--- What you need to do ---
Nothing but the lines from the one containing "Play middle-level Reconstructed" through the last line of the records below should be copied, exactly and without pictures.

Stored entries:
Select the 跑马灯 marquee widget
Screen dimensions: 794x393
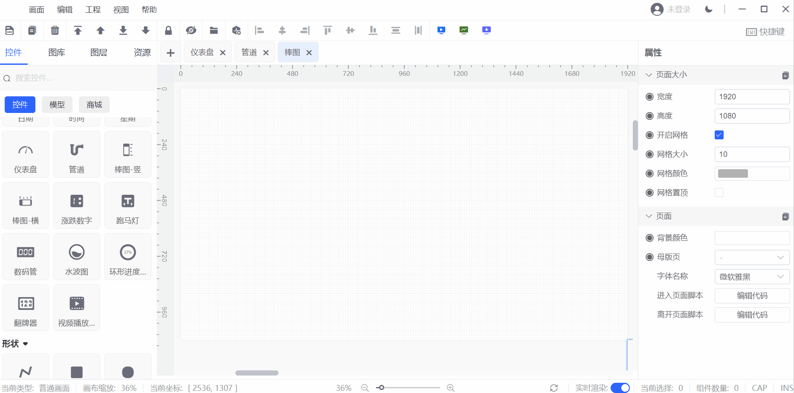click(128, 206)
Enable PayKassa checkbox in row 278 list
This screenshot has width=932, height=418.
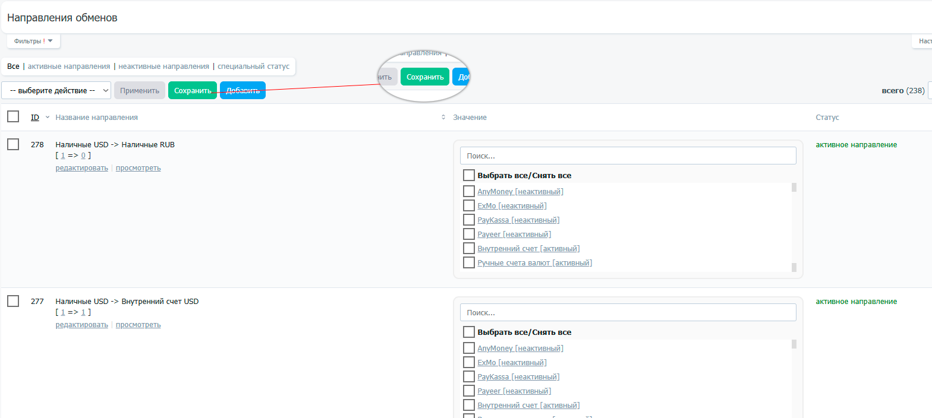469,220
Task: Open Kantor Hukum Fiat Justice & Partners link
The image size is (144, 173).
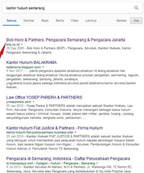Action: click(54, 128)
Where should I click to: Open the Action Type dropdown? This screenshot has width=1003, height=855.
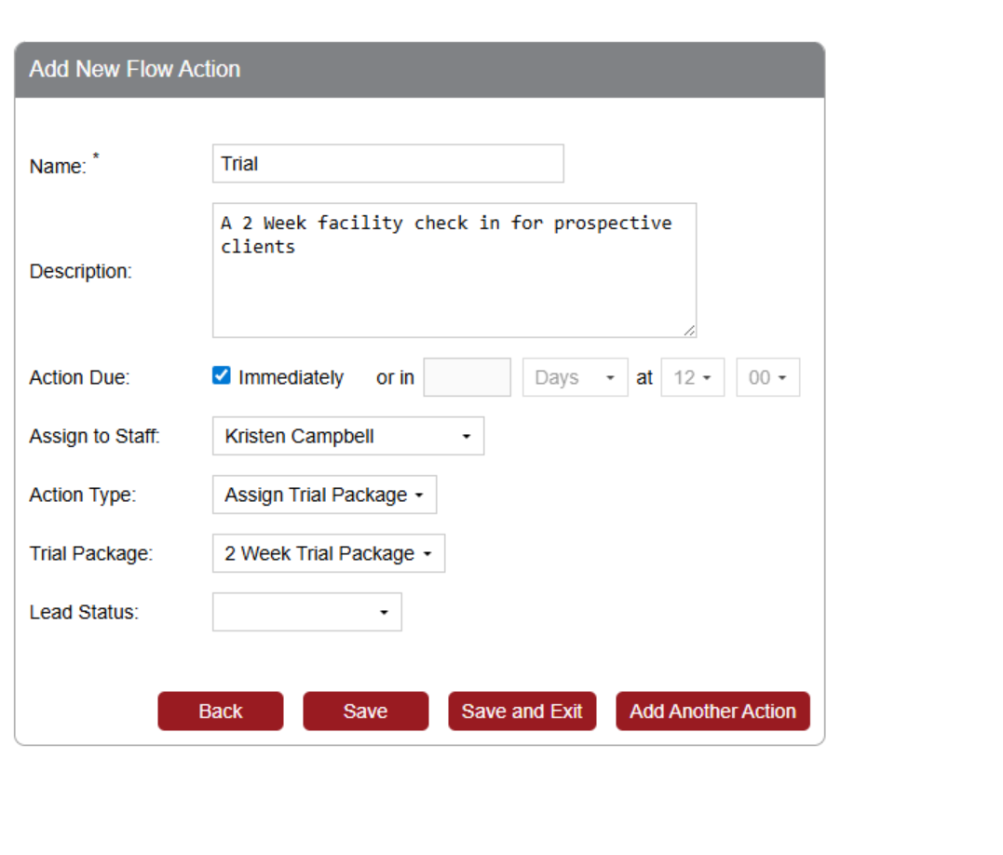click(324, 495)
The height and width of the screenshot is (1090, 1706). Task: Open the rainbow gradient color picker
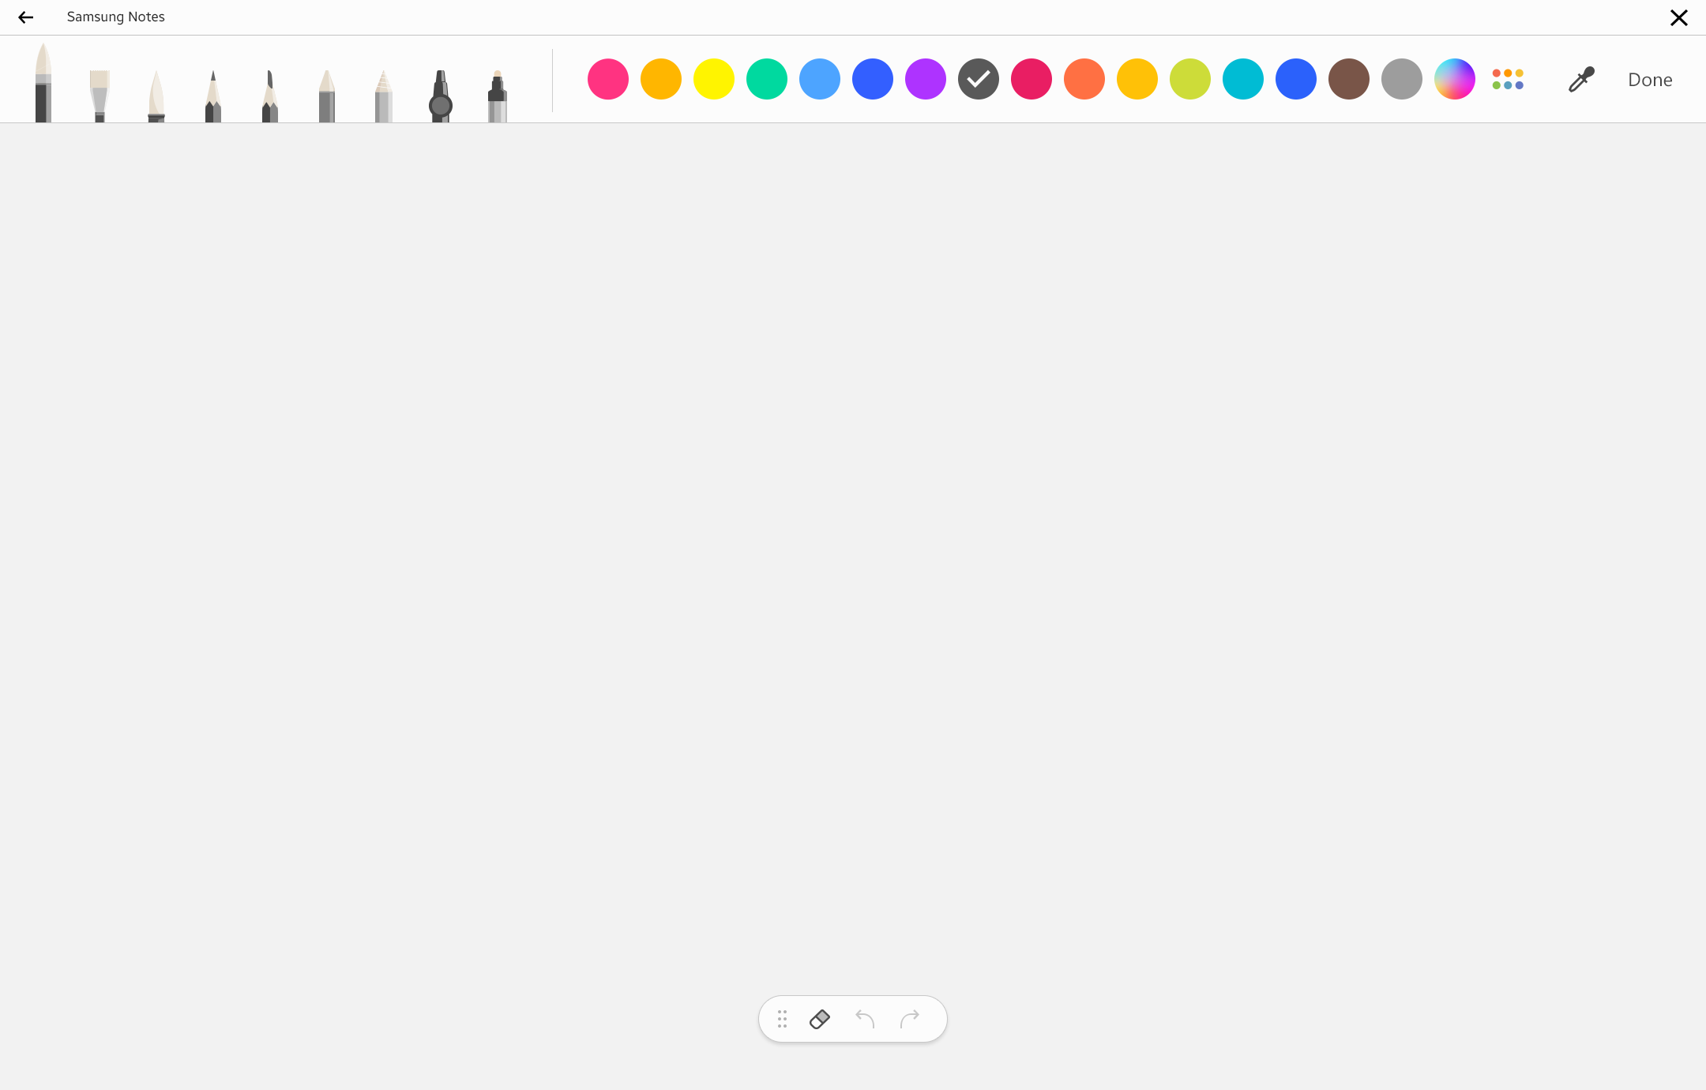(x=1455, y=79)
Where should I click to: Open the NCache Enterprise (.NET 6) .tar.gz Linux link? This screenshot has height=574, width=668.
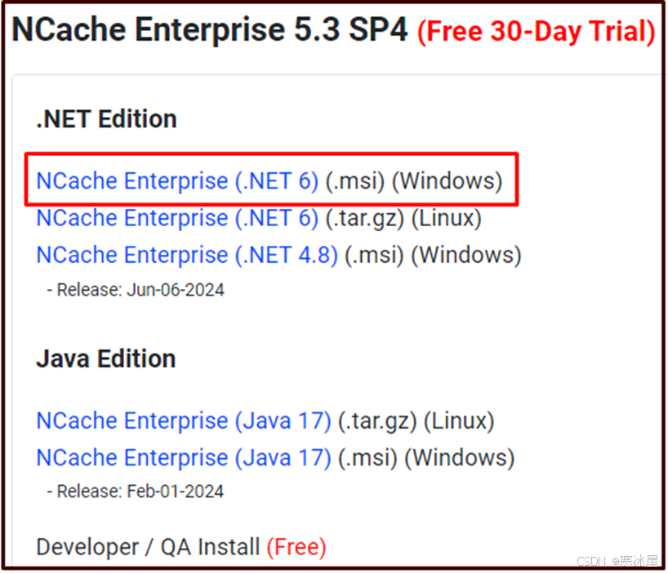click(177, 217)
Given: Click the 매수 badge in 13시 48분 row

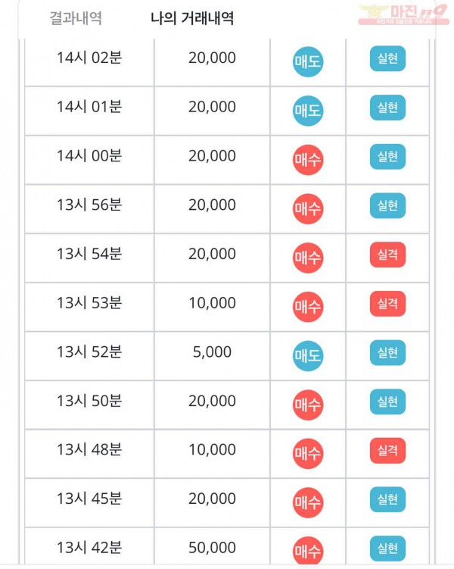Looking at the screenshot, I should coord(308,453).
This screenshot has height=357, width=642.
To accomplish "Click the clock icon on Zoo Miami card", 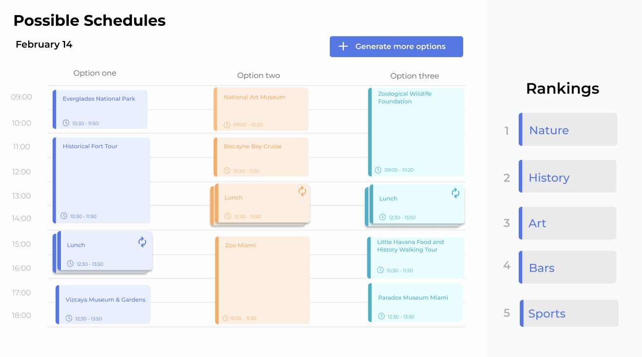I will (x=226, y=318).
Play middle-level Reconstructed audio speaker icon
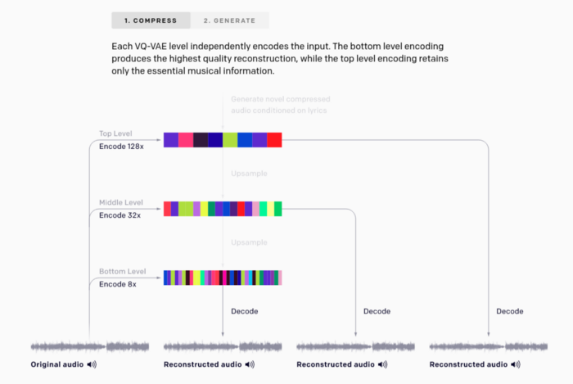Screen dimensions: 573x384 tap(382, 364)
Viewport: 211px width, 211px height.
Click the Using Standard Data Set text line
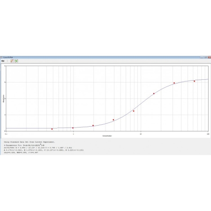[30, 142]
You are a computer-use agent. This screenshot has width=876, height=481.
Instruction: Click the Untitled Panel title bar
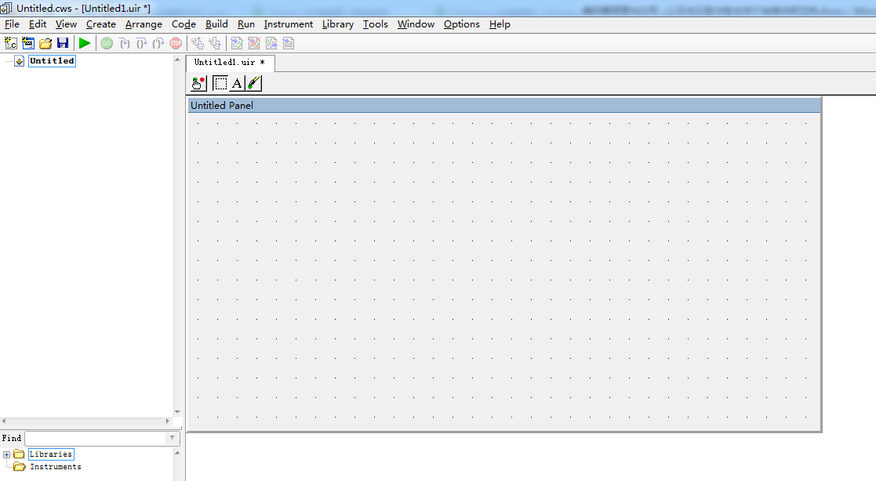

--- Answer to the exercise ---
Play middle-level Reconstructed audio speaker icon
Screen dimensions: 573x384 tap(382, 364)
Viewport: 211px width, 211px height.
Click the Using Standard Data Set text line
[30, 142]
You are a computer-use agent. This screenshot has width=876, height=481.
Instruction: Click the Untitled Panel title bar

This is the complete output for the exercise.